- To be done -
From the records below, pick out every line that contains the word "header", and copy each one. Case counts.

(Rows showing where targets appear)
........

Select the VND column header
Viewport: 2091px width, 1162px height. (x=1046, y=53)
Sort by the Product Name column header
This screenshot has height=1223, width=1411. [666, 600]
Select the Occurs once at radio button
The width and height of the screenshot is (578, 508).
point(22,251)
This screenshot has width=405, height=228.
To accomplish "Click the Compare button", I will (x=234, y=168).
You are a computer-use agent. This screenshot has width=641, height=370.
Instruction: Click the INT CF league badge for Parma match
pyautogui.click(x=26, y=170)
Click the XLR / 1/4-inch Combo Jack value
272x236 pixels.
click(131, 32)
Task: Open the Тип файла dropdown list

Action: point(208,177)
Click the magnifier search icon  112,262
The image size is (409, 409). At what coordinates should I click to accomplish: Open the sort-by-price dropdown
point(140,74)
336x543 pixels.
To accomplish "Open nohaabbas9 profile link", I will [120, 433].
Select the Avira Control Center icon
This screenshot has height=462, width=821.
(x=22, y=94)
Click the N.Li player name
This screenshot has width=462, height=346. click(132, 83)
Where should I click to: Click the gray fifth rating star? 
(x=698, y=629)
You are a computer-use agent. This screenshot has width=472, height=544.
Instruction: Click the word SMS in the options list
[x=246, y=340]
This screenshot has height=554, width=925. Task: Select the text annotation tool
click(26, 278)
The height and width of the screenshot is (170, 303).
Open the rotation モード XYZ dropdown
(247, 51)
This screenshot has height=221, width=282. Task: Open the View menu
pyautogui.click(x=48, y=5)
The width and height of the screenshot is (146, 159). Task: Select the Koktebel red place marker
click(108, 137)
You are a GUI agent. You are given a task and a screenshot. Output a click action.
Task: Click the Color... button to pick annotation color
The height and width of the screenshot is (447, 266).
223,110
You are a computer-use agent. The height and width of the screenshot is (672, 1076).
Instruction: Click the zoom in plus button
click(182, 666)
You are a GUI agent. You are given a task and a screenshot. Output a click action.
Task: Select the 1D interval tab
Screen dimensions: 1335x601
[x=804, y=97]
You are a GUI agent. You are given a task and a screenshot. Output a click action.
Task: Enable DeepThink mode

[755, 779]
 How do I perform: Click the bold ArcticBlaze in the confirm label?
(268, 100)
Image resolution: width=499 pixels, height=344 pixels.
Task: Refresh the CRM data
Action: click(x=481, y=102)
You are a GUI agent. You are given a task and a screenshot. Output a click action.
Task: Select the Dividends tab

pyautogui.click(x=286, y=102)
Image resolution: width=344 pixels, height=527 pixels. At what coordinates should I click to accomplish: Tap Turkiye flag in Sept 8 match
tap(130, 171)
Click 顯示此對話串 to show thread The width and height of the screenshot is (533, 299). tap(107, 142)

........

- Written response -
Select the VND column header
Sort by the Product Name column header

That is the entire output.